Please count how many lines in the records below contain the word "Open", matching case exactly, and give only the number.

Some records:
# # # # # # #

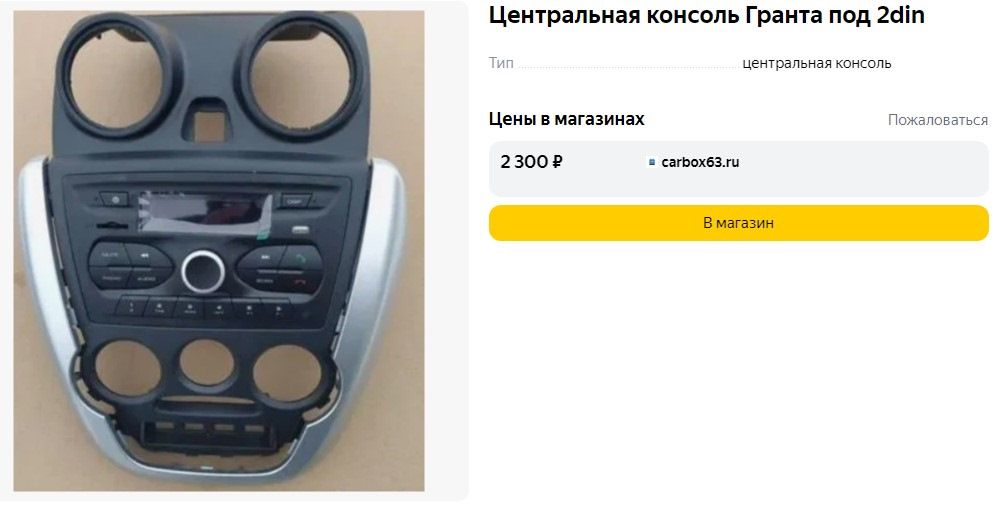Click the red hang-up button on the radio
Viewport: 997px width, 505px height.
[x=301, y=281]
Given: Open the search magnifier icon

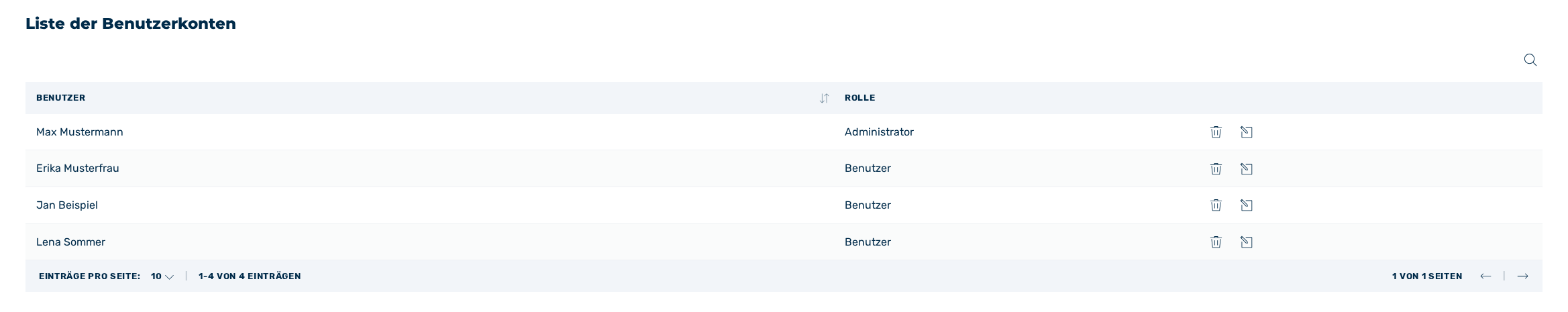Looking at the screenshot, I should [1530, 60].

# # # # # # #

▶ _Solution to this exercise_: 1